***** Input material *****

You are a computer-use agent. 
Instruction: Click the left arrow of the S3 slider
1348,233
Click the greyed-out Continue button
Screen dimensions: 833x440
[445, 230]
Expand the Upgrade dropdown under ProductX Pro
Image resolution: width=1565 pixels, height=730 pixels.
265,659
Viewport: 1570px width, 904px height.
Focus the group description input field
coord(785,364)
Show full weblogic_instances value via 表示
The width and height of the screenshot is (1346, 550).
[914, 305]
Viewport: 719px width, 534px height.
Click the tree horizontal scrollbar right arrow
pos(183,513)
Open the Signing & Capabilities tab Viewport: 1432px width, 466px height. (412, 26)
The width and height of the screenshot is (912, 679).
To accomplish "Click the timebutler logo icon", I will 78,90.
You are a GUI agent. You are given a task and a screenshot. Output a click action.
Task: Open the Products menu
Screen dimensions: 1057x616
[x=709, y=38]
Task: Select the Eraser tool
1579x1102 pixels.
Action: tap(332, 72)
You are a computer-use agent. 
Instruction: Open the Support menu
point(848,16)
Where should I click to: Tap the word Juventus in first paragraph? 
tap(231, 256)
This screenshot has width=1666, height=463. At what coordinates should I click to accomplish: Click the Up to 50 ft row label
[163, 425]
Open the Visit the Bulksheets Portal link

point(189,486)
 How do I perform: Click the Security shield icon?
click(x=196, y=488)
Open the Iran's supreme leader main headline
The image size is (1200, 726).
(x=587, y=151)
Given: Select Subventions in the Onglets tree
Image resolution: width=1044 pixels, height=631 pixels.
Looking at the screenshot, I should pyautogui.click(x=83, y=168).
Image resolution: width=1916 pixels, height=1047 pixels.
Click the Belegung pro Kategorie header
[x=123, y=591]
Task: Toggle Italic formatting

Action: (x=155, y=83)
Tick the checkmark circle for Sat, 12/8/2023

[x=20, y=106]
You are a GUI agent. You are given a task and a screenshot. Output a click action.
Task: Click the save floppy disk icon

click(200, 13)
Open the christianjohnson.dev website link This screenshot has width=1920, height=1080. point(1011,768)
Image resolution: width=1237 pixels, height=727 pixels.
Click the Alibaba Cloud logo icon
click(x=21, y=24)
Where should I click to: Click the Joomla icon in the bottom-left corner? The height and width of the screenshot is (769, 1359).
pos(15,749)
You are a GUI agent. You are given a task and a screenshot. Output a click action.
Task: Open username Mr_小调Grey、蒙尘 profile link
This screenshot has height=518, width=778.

*****

## Exercise details:
Set down, exactly as they stand above, the lines starting with the line with "Given: Select Subventions in the Onglets tree" and going on through the line with "Image resolution: width=1916", and no others.

## Solution to the exercise:
Given: Select Subventions in the Onglets tree
Image resolution: width=1044 pixels, height=631 pixels.
Looking at the screenshot, I should pyautogui.click(x=83, y=168).
Image resolution: width=1916 pixels, height=1047 pixels.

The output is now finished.